Полянка цвела, как наряд у невесты,
И солнце сияло вовсю в небесах.
В тот день моё сердце нашло себе место
В кудрявых душистых её волосах…
Альс замолчал, перебирая струны в проигрыше, и Айлин смолкла тоже. Лучано слышал десятки, если не сотни таких песенок, и мог бы подхватить её с любого места, уже уловив мотив, но слов не знал. Да и слушать её было приятнее, чем петь самому. Всё‑таки эти двое изумительно подходят друг другу даже в такой мелочи. А он… Ну куда ему вклиниваться между ними?

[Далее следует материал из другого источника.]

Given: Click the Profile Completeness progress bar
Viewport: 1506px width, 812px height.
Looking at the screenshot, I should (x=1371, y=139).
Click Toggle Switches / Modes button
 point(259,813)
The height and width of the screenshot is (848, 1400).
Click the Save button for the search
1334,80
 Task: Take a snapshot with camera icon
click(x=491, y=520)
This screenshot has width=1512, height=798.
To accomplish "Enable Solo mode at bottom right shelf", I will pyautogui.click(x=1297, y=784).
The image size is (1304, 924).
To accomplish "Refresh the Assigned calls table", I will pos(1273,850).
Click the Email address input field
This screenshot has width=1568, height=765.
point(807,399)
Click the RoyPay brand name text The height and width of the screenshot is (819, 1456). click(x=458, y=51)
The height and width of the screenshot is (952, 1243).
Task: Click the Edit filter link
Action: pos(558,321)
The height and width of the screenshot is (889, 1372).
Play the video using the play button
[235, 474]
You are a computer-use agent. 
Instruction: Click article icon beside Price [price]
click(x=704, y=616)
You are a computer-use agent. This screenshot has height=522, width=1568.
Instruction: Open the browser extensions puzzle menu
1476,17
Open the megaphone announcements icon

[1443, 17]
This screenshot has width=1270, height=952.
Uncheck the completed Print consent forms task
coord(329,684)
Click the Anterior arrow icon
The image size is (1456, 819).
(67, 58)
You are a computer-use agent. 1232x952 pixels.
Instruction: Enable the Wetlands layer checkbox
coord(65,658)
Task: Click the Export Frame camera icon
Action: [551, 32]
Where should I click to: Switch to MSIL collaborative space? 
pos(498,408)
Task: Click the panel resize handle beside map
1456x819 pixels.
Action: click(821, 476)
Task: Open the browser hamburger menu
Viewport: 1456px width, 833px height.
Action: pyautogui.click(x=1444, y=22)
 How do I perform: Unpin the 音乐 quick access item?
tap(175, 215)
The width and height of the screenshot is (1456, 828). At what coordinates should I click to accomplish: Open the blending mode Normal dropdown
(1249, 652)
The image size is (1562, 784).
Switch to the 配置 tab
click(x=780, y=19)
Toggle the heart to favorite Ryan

Да, поёт он лучше, но настоящий мастер не только знает, когда следует вмешаться, но и понимает, когда делать этого ни в коем случае не следует. Голоса синьорины Айлин и Альса на фоне его, поставленного по образцу лучших тенорьезе, потеряются и поблёкнут, а он ни за что не хотел бы этого. Нет‑нет, пусть поют! Так просто и мило, так… искренне… Как первый поцелуй влюблённой девчонки, ещё не думающей ни о выгодном замужестве, ни даже о будущих страстных ночах, только о самом этом поцелуе.
Коня подгоняя, спешу к наречённой,
– продолжил Альс. Его голос стал неуловимо жёстче, словно окреп, и Айлин тихо, но звонко продолжила:
Не зря так тревожилось сердце моё…
Усадьба горит, пепел стелется чёрный,
– И кровь, не шиповник в кудряшках её! – выдохнул дорвенантец. А потом ровно и спокойно, словно не понимая страшного смысла песни, закончил:
Ах, здесь мне такой уже больше не встретить,
Чтоб кудри, как волны, и губки, как мёд…
– В Садах Госпожи её сон будет светел, – чисто и нежно взлетел голос Айлин, и синьорина закончила:
Я знаю, там вечно шиповник цветёт.
Лучано замер, задохнувшись, словно ему саданули под дых. Аластор перебирал струны, повторяя последние строки в унисон с Айлин, и они пели так мягко, с такой небрежной простотой… Да что же это?! Ну ладно – он! Он не знает! Но она?! Как она может, понимая, что завтра умрёт, петь… эту… это…
Лучано встал, едва удержавшись, чтобы не вскочить, и пошёл в кусты, не разбирая дороги, оставляя за спиной светлый круг вокруг костра и две тёмные фигуры, сидящие рядом. В глазах у него тоже темнело, и неважно, что вокруг был ночной лес. Пелена, застлавшая ему взгляд, с обычной темнотой не имела ничего общего.
Он шагал, спотыкаясь, разом забыв, как беззвучно ходить по земле, устеленной хрупкими ветками, не думая, кто его может услышать, и что подумают они, кто остался на поляне. Внутри когтистая лапа рвала внутренности, и он точно знал, что если расплакаться, станет гораздо легче, но плакать не мог.